◆ CONSIGNE: Recopiez mot pour mot les lignes de la liste, de celle qui contient « Where should I » jusqu'à celle qui contient « [x=1015, y=19] » incluse. Laissez les images de côté dans votre réponse.

◆ LISTE FOURNIE:

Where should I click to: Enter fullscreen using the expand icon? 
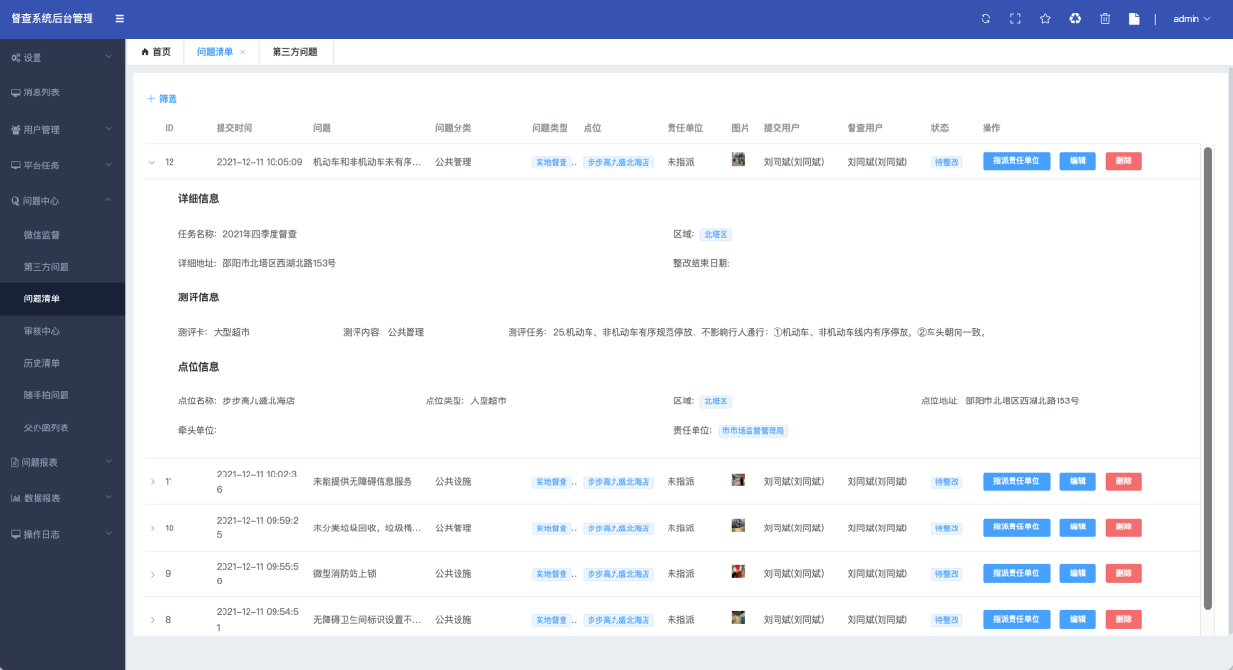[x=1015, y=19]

---

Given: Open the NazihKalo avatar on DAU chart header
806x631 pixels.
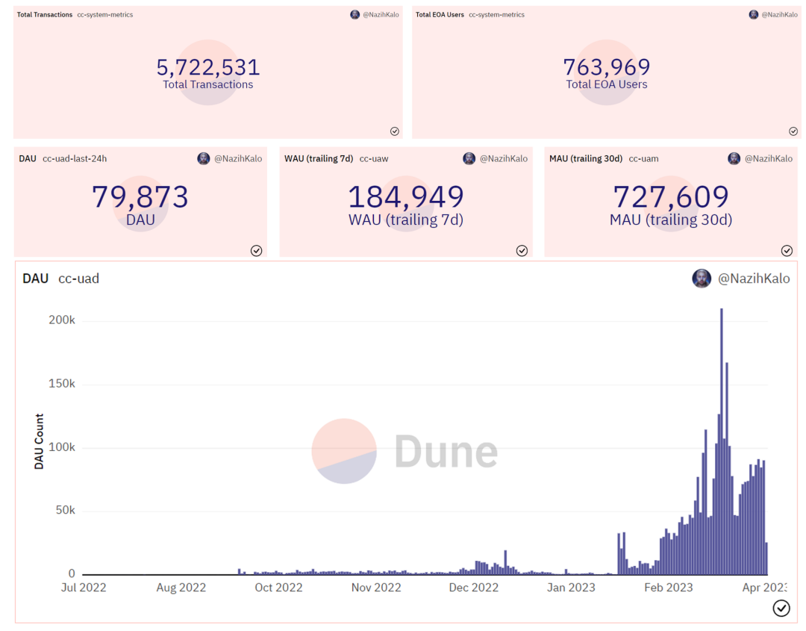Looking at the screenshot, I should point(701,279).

◆ CORRIGÉ:
Where should I click to: Enter fullscreen using the expand icon? 
[x=1015, y=19]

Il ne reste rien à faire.